04/21/08 Reopening Trade & Eating Disorders

04/21/08 Reopening Trade & Eating Disorders

Reopening Trade & Eating Disorders plus Food Forethought. I'm Greg Martin with today's Northwest Report. U.S. Trade Representative Susan Schwab is welcoming the agreement to fully reopen South Korea's market to U.S. beef exports. She says the agreement with the South Korean government opens the door to all U.S. beef and beef products from cattle of all ages. National Cattlemen's Beef Association CEO Terry Stokes says this is a tremendous breakthrough. With South Korea importing over 800-million dollars in U.S. beef in 2003 - Stokes believes Korea can quickly grow into a one-billion dollar market annually.
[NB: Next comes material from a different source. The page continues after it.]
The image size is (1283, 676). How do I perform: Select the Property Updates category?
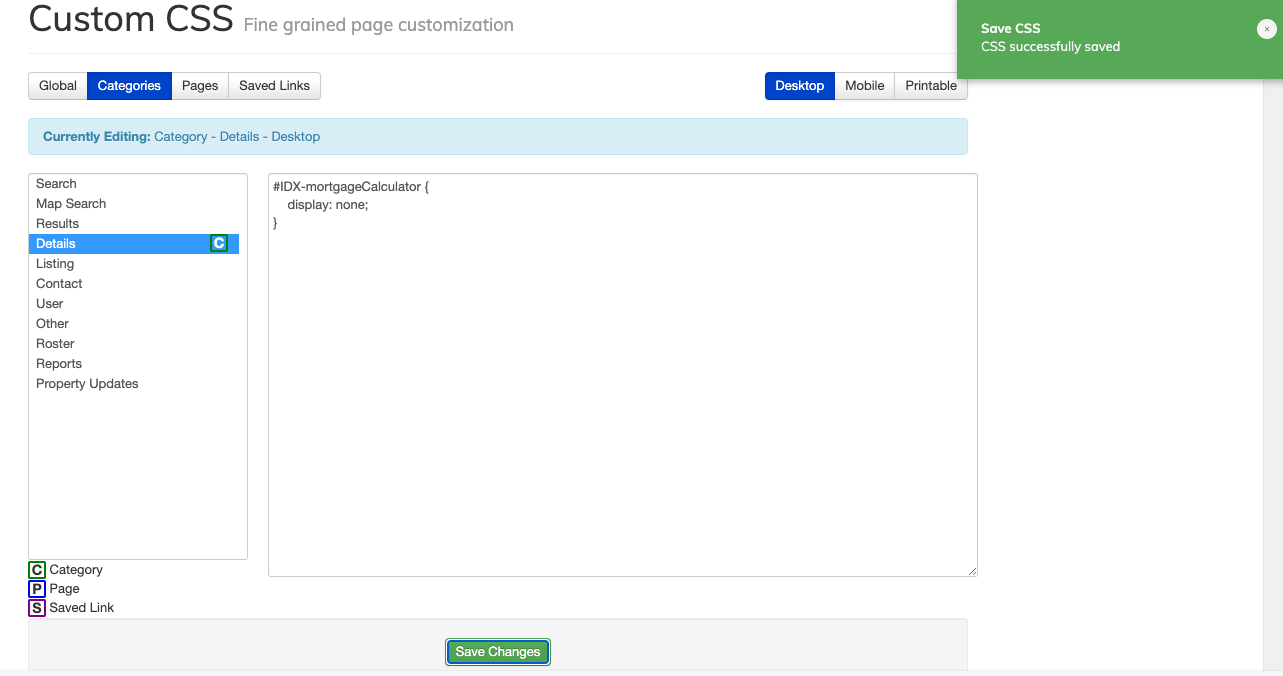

STOKES: Our goal has been to resume trade with South Korea based on World Animal Health guidelines. And that was the goal, and that's what they accomplished. It's a huge win for U.S. cattleman as we look at a business that is over a billion dollars a year. A study of U.S. high school students provides additional evidence that eating disorders may be contagious. Researchers found that binging, fasting, diet pill use and other eating disorder symptoms clustered within counties, particularly among female students. Based on their results, the researchers think it may be more effective to target eating disorder prevention efforts to counties or schools where they are more common, rather than individual students. Now with today's Food Forethought, here's Lacy Gray. The cost of food has skyrocketed, gasoline is liquid gold and house values have gone to heck in a hand basket. We have it really bad, right? Our ancestors would probably say, "Shame on you"! And I'm not even talking about those robust and determined pioneers who struggled their way across this nation to make a new life for their families; how about those here in America that suffered through the total collapse of Wall Street and the Depression era just a scant seventy to eighty years ago. Ask a few of them. They could tell us what real hardship is all about. Most of us, no matter how tight things may get, will still have a roof over our heads and food to eat. We may struggle through foreclosures but will still land in rental housing. We may have to eliminate a few luxuries, like our daily triple shot espressos, or 300 channel cable packages; and we'll have to get creative with the grocery budget, but we will be okay. And in the long run probably stronger and better for it. Life is still grand. Thanks Lacy. That's today's Northwest Report. I'm Greg Martin on the Northwest Ag Information Network.